I met Dr. Williams a few years before he earned his Ph.D. In that first meeting, and in every interaction since then, Dr. Williams consistently has shown his heart for Jesus. 

Dr. Williams’ passion for family ministry, and thorough scholarship, comes through beautifully in his book on the practical theology of the seventeenth-century English Puritan Richard Baxter. One way to predictably become an advocate for family worship is to examine Church history. Families worshiping together, out of obedience to God’s word, is not a new fad but rather deeply rooted in the history of our faith. This book is saturated in careful historical research and filled with practical application for families, pastors, and modern churches.
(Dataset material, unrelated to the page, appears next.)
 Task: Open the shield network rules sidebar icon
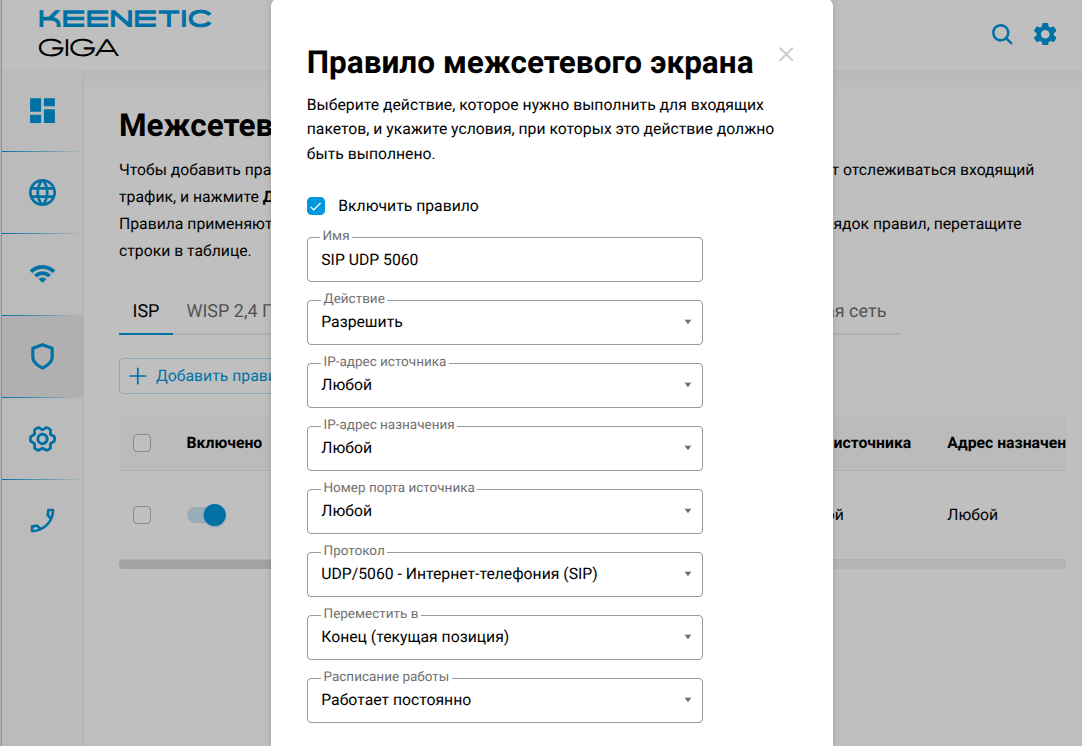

As is true every month, limiting the number of favorite quotes was literally painful. This was, without a doubt, my favorite family ministry book of 2021. I trust that you will see why when you pick up your own copy. Here are my top 5 favorite quotes from this very inspirational book:

  1. “For many today, the idea of incorporating regular rhythms of worship seems overwhelming. Faithfulness in teaching the Bible in the home, consistency in praying with spouses and children, and regular times of praise may seem out of reach and challenging. However, as families begin these practices, they inevitably become more natural over time, and the challenges are overshadowed by the blessings.” (1)
  2. “Baxter’s deeply rooted and extensively defended belief that family worship is God’s will shaped his entire pastoral ministry and motivated him as he spent his tenure in Kidderminster (1641–1642 and 1647–1660) equipping families through preaching, home visits, catechisms, and counseling.” (5)
  3. “This heritage is a legacy of faith that parents pass on to the next generation. Through family worship–including teaching the Word of God, praying together, and singing praises with one another–heads of households have the great opportunity and privilege of passing on the gospel to their children and their children’s children. Instead of focusing solely on a worldly inheritance or heirlooms that may be handed down, families today are called to embrace worshiping together so that faith in Jesus may endure as their lasting heritage.” (80)
  4. “Baxter was not content simply to teach about family worship or put forth a theological foundation. He built on this and sought to offer a practical theology so that families actually practiced worshiping together and could truly enjoy the transforming power of Christ in their homes…Baxter’s conviction that family worship is God’s will led him to equip families through preaching, home visits, catechesis, church discipline, and counseling.” (83)
  5. “Baxter spent his Kidderminster ministry convinced that family worship is God’s will, and he spent these same years encouraging family worship. His prayers were answered as nearly every household under his pastoral leadership embraced and faithfully practiced family worship through prayers, Scripture reading, and teaching catechisms.” (98)

While Richard Baxter was imperfect and while it’s not advisable for ministers to try to re-create everything he did, the man remains a very valuable figure in the history of our faith. The ripple effect of his ministry is still advancing God’s Kingdom today. May we possess even an ounce of his passion, and may we reach for his commitment to seeing families truly equipped and discipled.